Luigi se prenait pour un metteur en scène et faisait faire des essais à Monsieur Taratatapian, lui reprochant : “Pas si fort, voyons ! Mais non, ce n’est pas comme cela qu’on prononce ce nom !” Monsieur Taratatapian s’exécutait docilement mais, sans être vu de Luigi, il en riait sous cape, en nous lançant des clins d’oeil, à sa femme et à moi ! Et il serait question d’une cantatrice qui devrait arriver en taxi de l’aéroport et qui devrait chanter en pédalant sur un tricycle ! J’ai cru avoir mal compris, mais j’ai effectivement aperçu un tricycle au fond de leur couloir ... Luigi ne m’a même pas remarquée. Sache que le traiteur, en tout cas, ne s’est pas moqué de lui ...


Lolita ? Invisible ! Mais toi et moi, nous savons qu’elles sont deux soeurs jumelles, je les ai repérées une fois, en train de comploter, de derrière mes rideaux.
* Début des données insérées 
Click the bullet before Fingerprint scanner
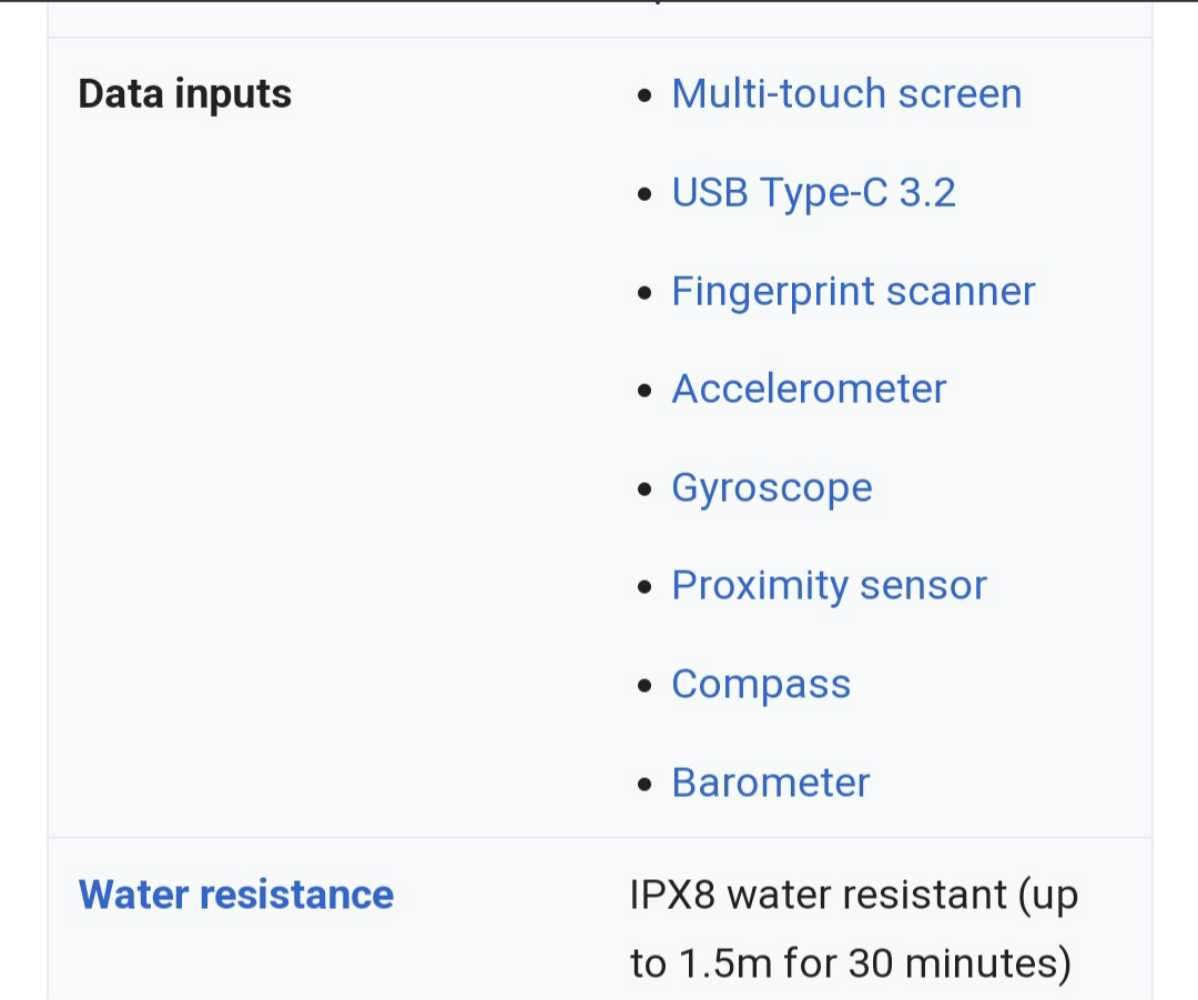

Dans l’escalier, j’ai croisé deux individus très étranges, on aurait dit les Dupondt, de Tintin et Milou ! L’un déguisé en Bécassine, l’autre en costume folklorique, breton je suppose, chapeau rond, pantalon blanc bouffant, gilet bleu aux broderies magnifiques. Ils avaient l’air de descendre des étages, ils écoutaient aux portes, ils écartaient les feuilles des plantes vertes des paliers, ils exploraient les moindres recoins ... Pour essayer d’en savoir plus, j’ai engagé la conversation : “Bonsoir Messieurs, heu Madame Monsieur, seriez-vous de la fête ?”
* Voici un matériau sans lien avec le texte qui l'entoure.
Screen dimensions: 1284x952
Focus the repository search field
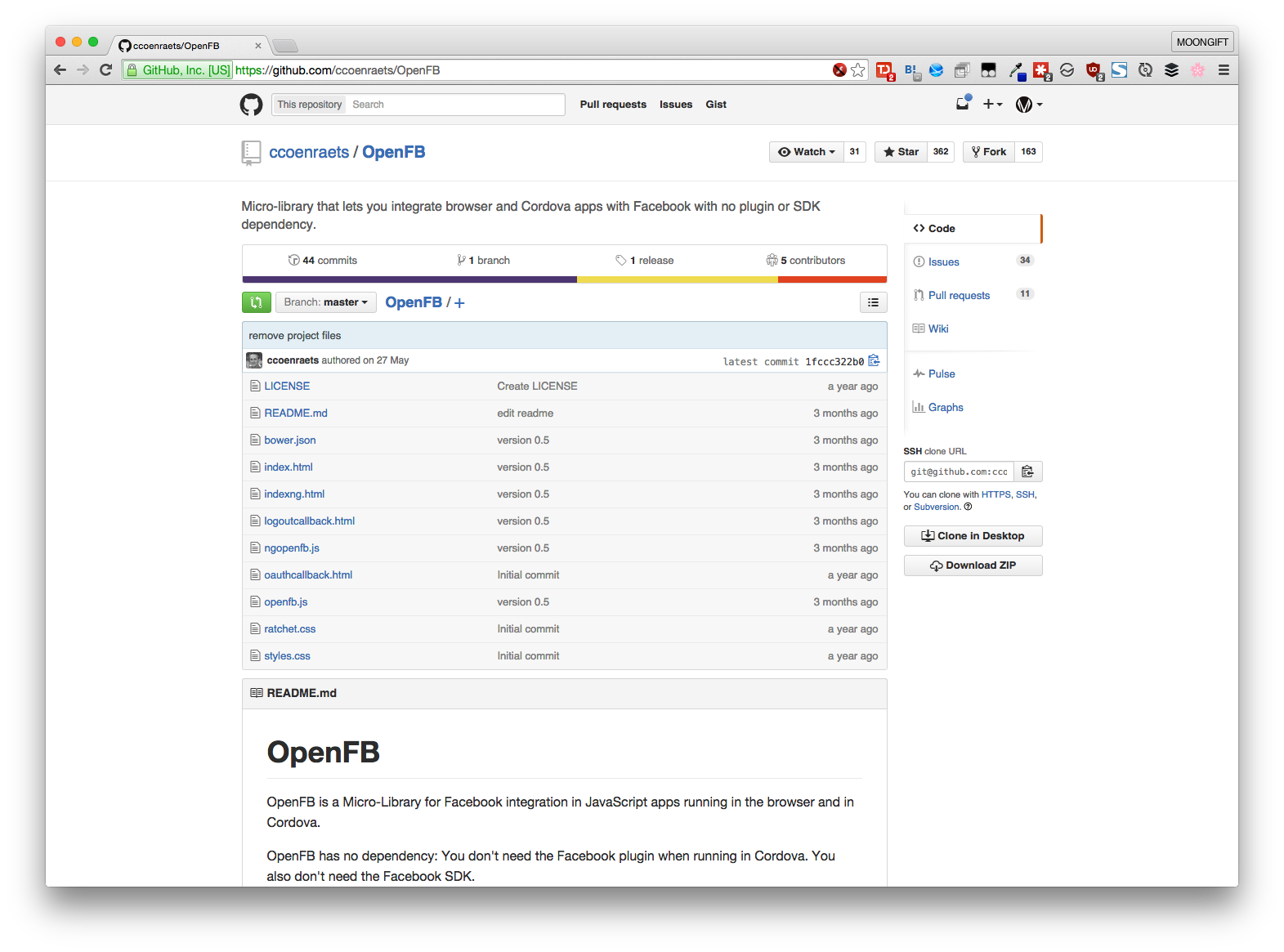[454, 105]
La Bécassine a sussuré d’une voix de fausset : “Mais oui, gente dame ... Madame Tuttiquanti, je présume ? Nous avons cet honneur, mais comme nous sommes arrivés un peu tôt, nous baguenaudons, en attendant !”
“Je dirais même plus, nous daguebaudons !” a rajouté son compagnon. “A très bientôt, nous ferons plus ample connaissance dans une heure ou deux. Je viens de récupérer ma petite Yorkshire qui s’était échappée et je rentre finir de me préparer.” Willy, m’est avis que ces deux lascars-là, au drôle d’accent breton, ne sont pas plus bretons que toi ou moi, mais ... des flics !

Viens vite,
Baisers complices
Ta colombe.

***

 

 Notes :

 

Ce texte vient d'être posté sur le forum Plumes aux vents, où l'aventure va se poursuivre aussi, indépendamment (ou pas) de ce que nous allons écrire ici ! Je le poste également sur mon blog, à titre d'information sur les personnages.

 

Le message cité est extrait du Chapitre n° 22 de la Saison 1.
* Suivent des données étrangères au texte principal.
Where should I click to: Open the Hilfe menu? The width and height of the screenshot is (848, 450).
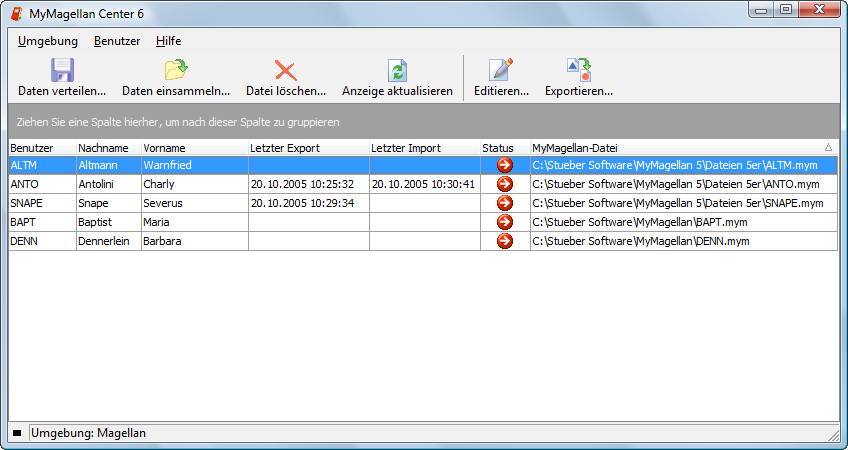pyautogui.click(x=168, y=41)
Anaëlle, dans un autre chapitre, avait doté Mme Taratatapian, la femme de ménage de Tugdual, d'une coiffe bigoudène. Ceci impliquerait qu'elle serait d'origine bretonne, mais pas son mari (d'où leur nom). Mais tout est possible : Mme Taratatapian peut simplement avoir trouvé cette coiffe du meilleur aloi et ne pas la porter tout le temps, etc ... Car j'aimerais beaucoup que Tricôtine nous la fasse vivre, Mme Taratatapian, ainsi que son mari ! Aux dernières nouvelles, le couple remplacerait Dame Hermina Van Der Prout, partie faire un tour du monde, dans la noble loge du 101 pour veiller au bien-être de tous les occupants !

 

Illustration :

Chiens au parc pendant la canicule, www.lexpress.fr

 

 

Tag(s) : #Roman multiplume (over-blog)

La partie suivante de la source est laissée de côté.